The practice of closing customers’ bank accounts, as well as failing to protect their financial transaction data, based upon ideological or political viewpoints, has been a focus of NLPC in recent years. As an investor in large Wall Street banks like Bank of America and JPMorgan Chase, we have brought shareholder proposals at both companies which sought increased accountability and transparency about their respective policies and practices related to discrimination — what you might also call “financial censorship.”
At JPMorgan Chase, we emphasized the company’s debanking of conservatives, most prominently in the case of the distinguished former U.S. Ambassador for Religious Freedom, Sam Brownback. This stood in stark contrast to Chase’s eagerness to continue doing business with the late sex abuser Jeffrey Epstein.

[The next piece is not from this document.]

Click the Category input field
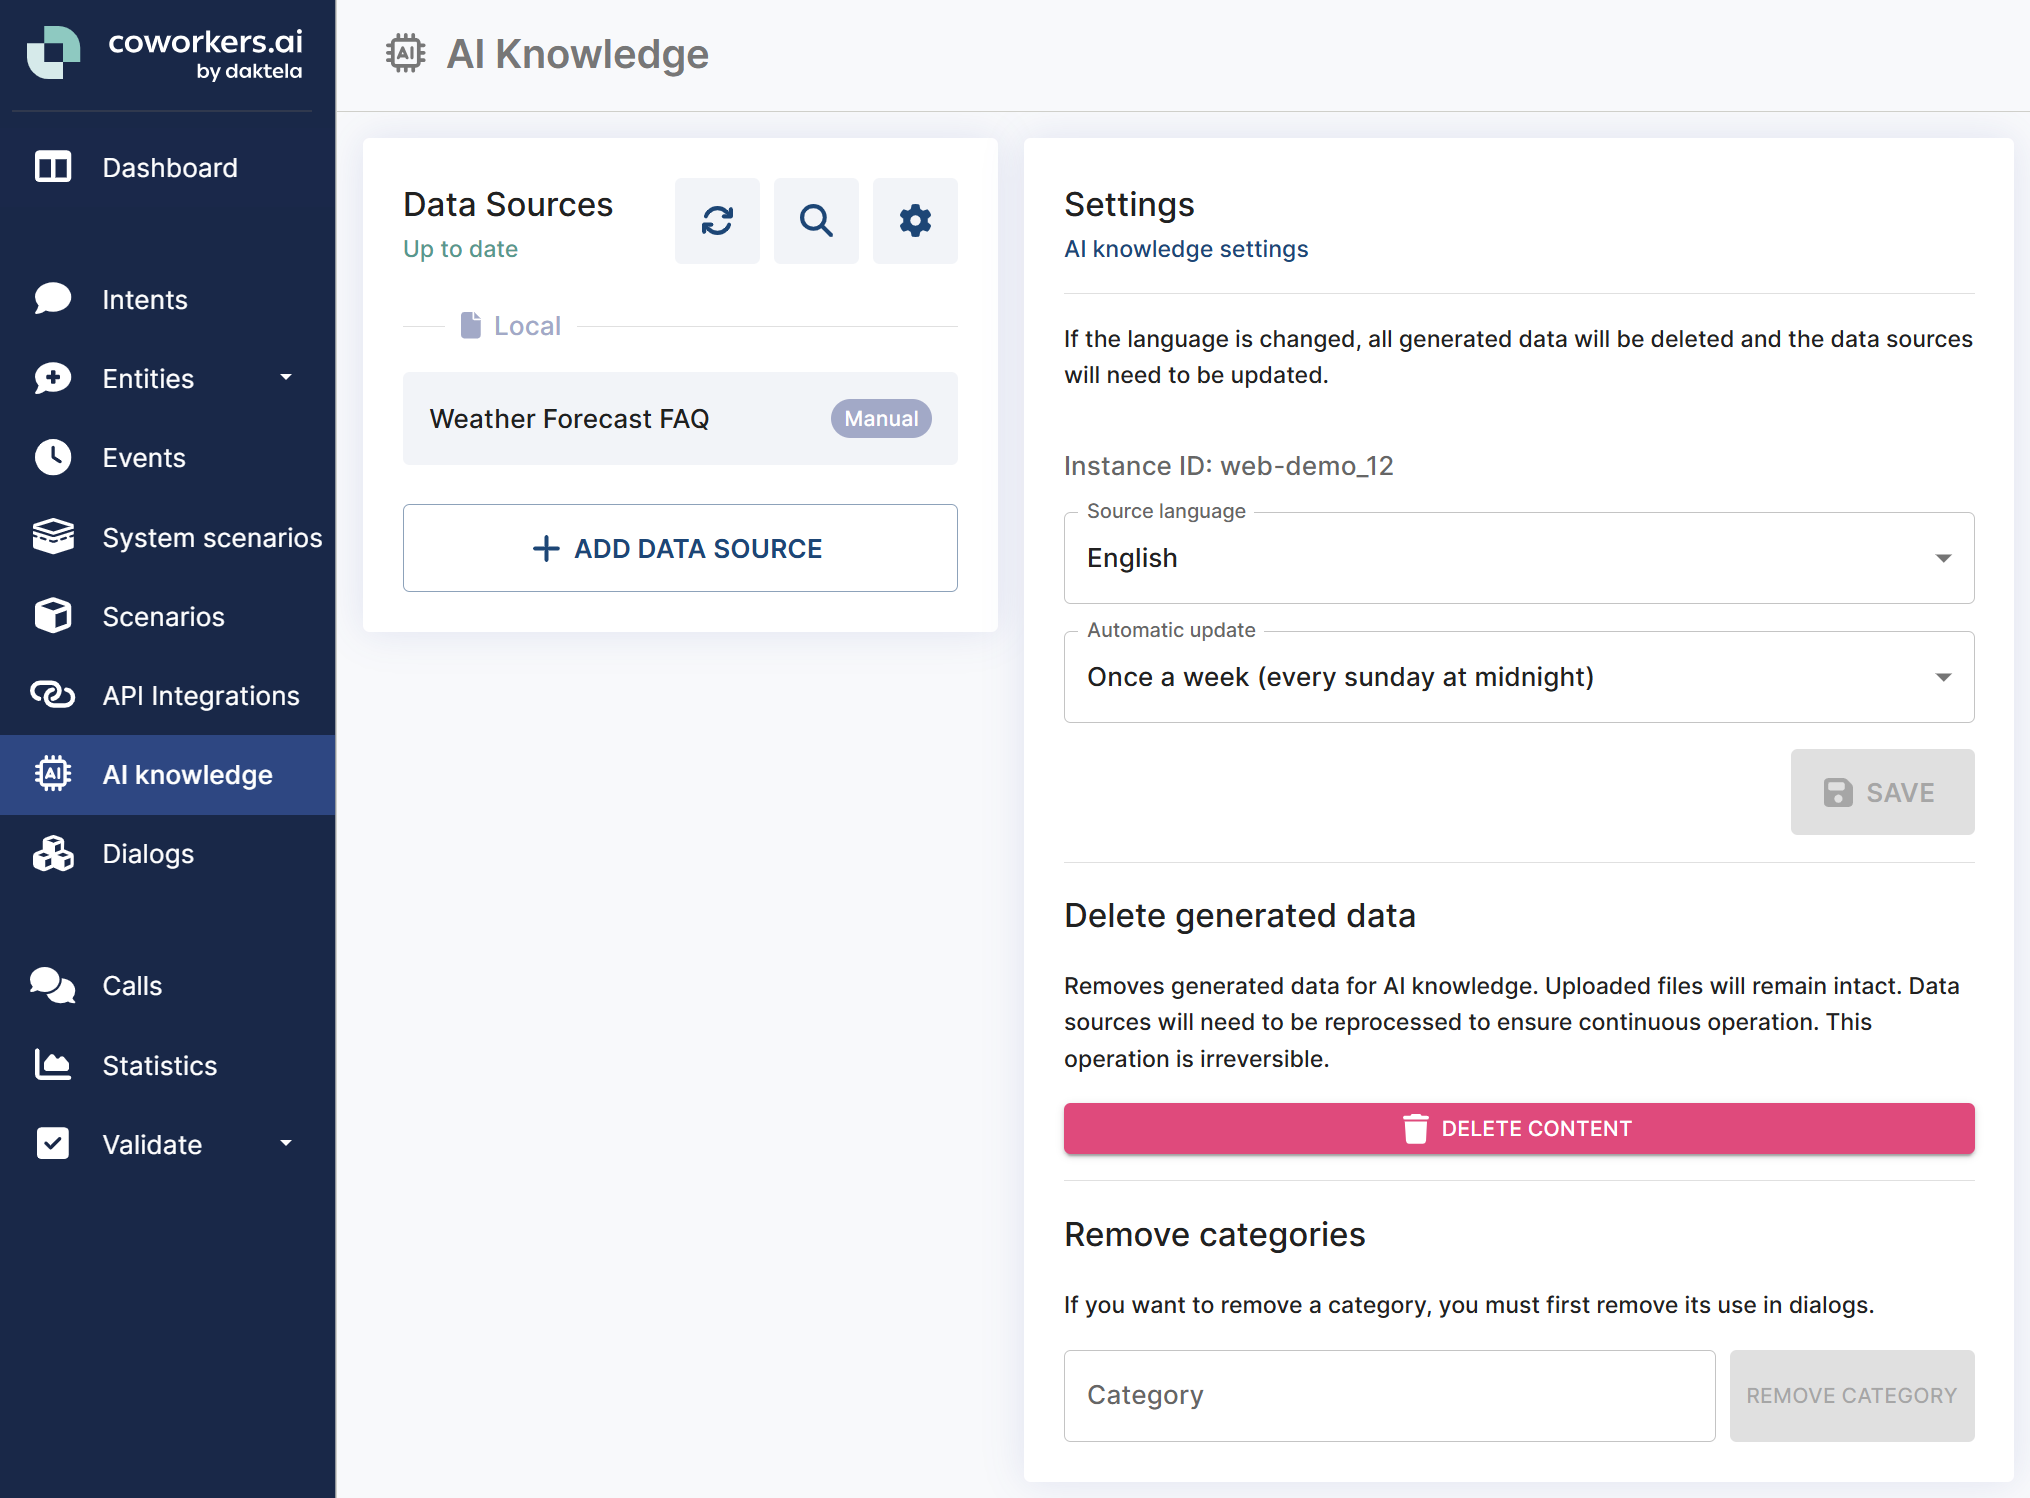2030x1498 pixels. (x=1389, y=1395)
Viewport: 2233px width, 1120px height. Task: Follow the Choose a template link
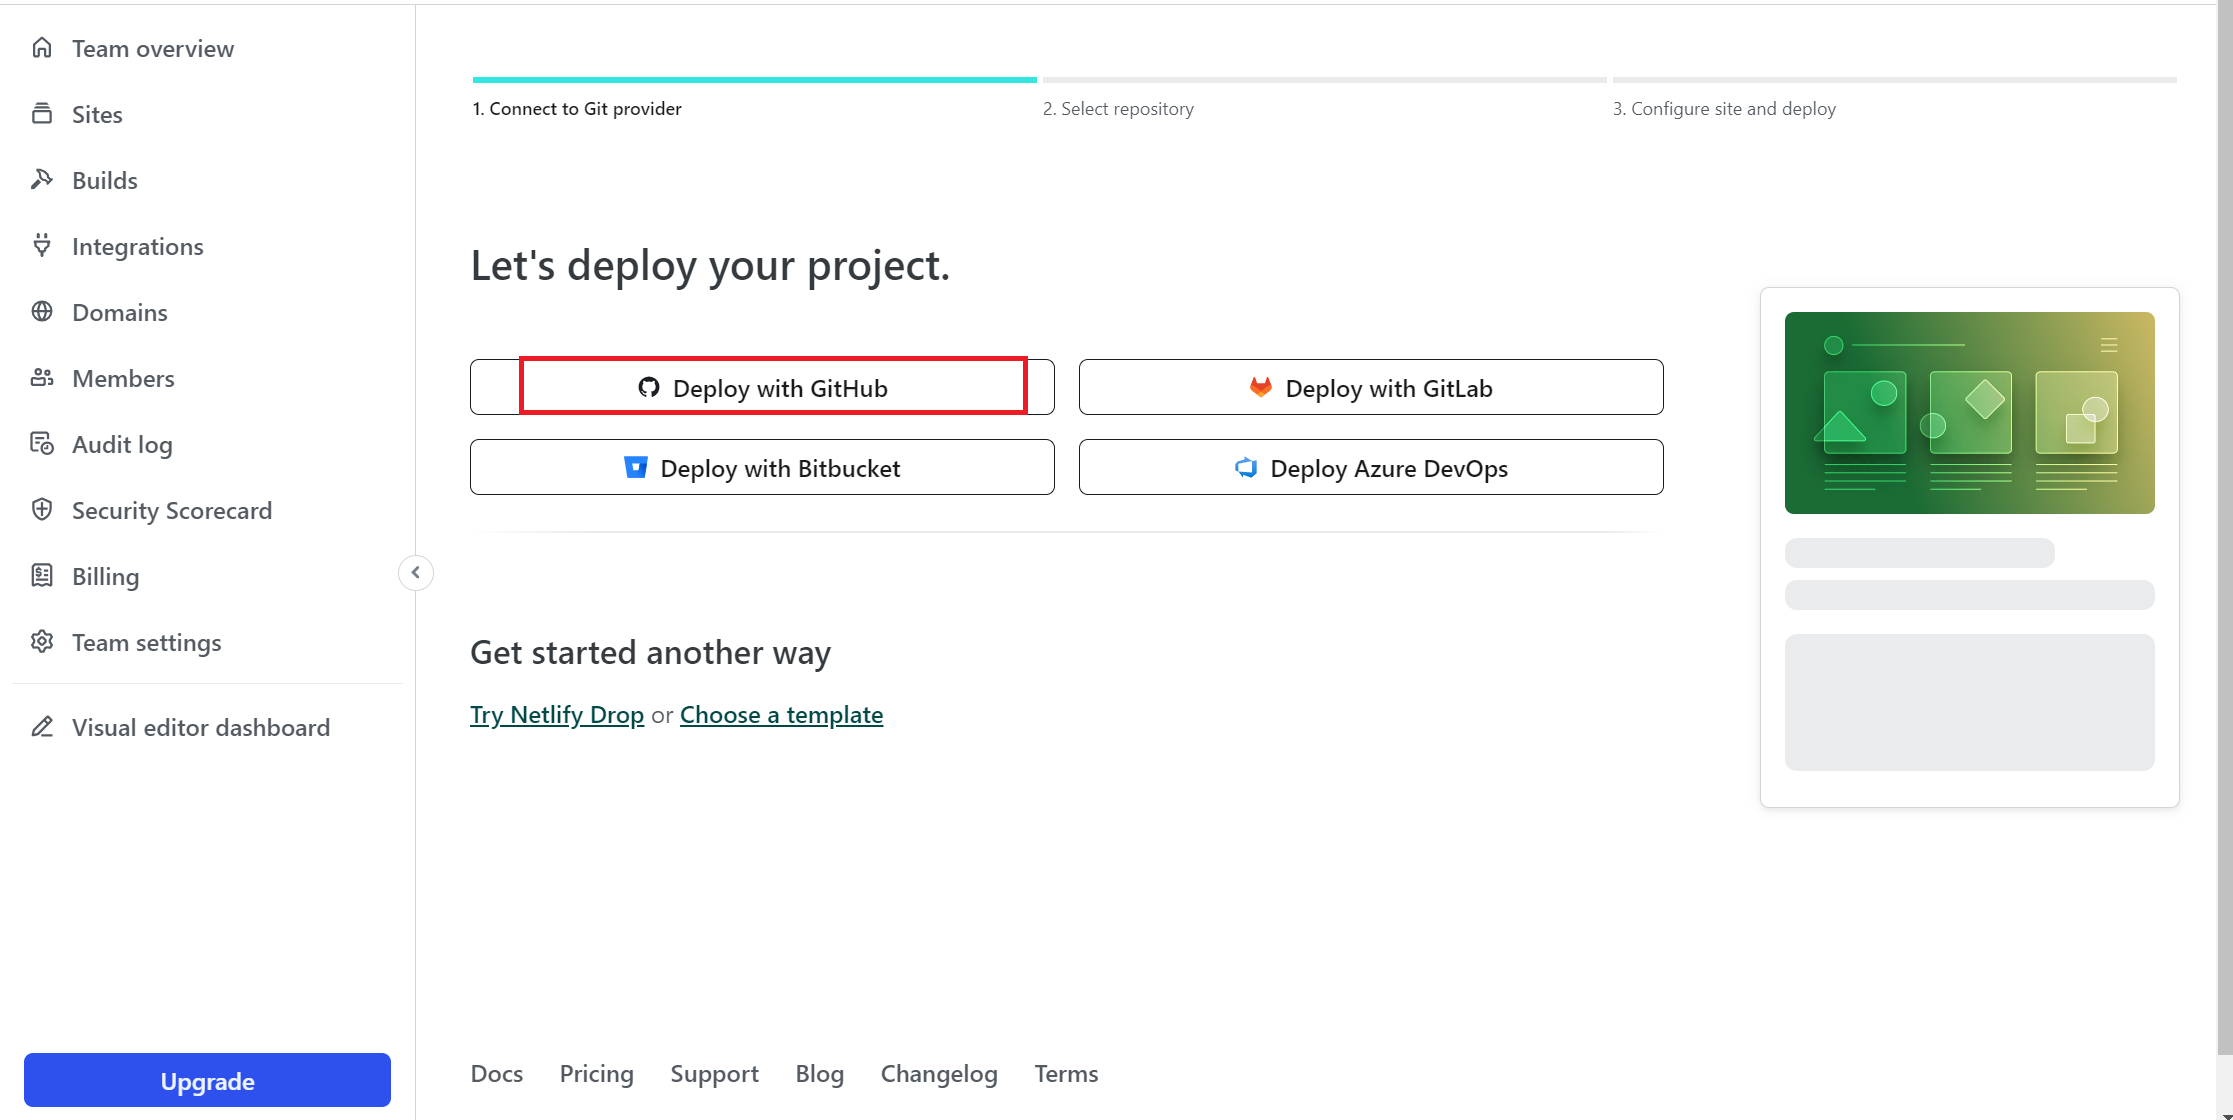point(781,715)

At Bank of America, we highlighted how the company turned over customers’ financial and transaction data to federal authorities — most specifically following the incident at the U.S. Capitol on January 6, 2021 — without legal justification, according to the Select Subcommittee on the Weaponization of the Federal Government under the House Judiciary Committee. Earlier this week we learned that Bank of America also allowed Epstein to continue to transact business long after he had been revealed as a convicted sex offender.
And of course, earlier this year President Trump accused both banks of forcing him to remove his money and close his accounts.
This week the Wall Street Journal conducted a podcast interview with one former customer of Bank of America, Steve Happ (pictured above), who is probably the best-known of the company’s debanking victims. Following are excerpts from the interview’s transcript — the Journal‘s hosts are Ryan Knutson and Alexander Saeedy:
Ryan Knutson: Steve Happ is a grandfather and a Christian. He founded an evangelical business and nonprofit in Africa…
Ryan Knutson: Steve takes regular mission trips to Uganda, and in the spring of 2023, he was packing for another one.
Steve Happ: I brought baby clothes for some of the orphans that we support…
Ryan Knutson: Steve was ready to go. Everything was in order, until he checked the mail… Five letters, one for each of his accounts with Bank of America.
Steve Happ: And the letter says, “We’ve made the decision to restrict your deposit account in the next 21 days and close it in 30 days from the date of this letter.” … Of course, I panicked. My first thought was, wait, this has got to be an error.
Ryan Knutson: A week before his Uganda trip, all of his accounts, including his church’s account, his charity’s account and credit cards were locked. More than $270,000 were frozen. He had bills due, employees to pay, money that was supposed to go towards his missionary work, but when Steve showed the letters to his local branch manager…
Steve Happ: It was so odd because she came back and she said, “I’m sorry, I can’t discuss this with you.” And so that’s basically been the way it’s been all along.
Happ’s case was taken up by Christian nonprofit legal group Alliance Defending Freedom. He spoke at Bank of America’s annual meeting in April in support of a shareholder proposal (not one presented by NLPC) that sought restrictions on viewpoint-based debanking. When ADF got Happ’s story circulating in the media, the bank — which had previously left him in the dark about why his accounts were shuttered — began to explain why, with a dubious excuse. More from the WSJ podcast:
Alexander Saeedy: They started to say, “We closed his accounts because he was operating a debt collection business in Uganda, which is a violation of our policies. We don’t do small business banking for debt collectors in Africa.”
Ryan Knutson: A website for a business entity Steve oversees includes a line that says quote, “Our business is dedicated to pursuing the recovery of overdue invoices on behalf of clients.” It also mentions that its customer center is in Africa. According to Bank of America, it looked like two problems in one, a business operating outside the US, which their policy for its small business line forbids, and a business in debt collection, a line of work that the bank deems risky. Since Steve’s accounts were linked, the bank shut them all down, but it didn’t explain this to the guy who needed to hear it most.
Steve says his organization doesn’t do debt collection, and two years after this whole debacle, he isn’t buying Bank of America’s explanation… I asked Steve what he would’ve done if the bank had just told him the problem from the start. If you said, “What’s going on?” And they said, “Oh, well, we flagged your account because it looks like it’s tied to debt collection,” you could have been like-
Steve Happ: That would’ve been easy to explain.
And in such circumstances, when you’re a bank perfectly willing to retain business with the likes of Jeffrey Epstein while canceling religious or conservative small-timers without offering a reason for doing so, or granting the customer an opportunity to explain — then you don’t deserve the benefit of the doubt.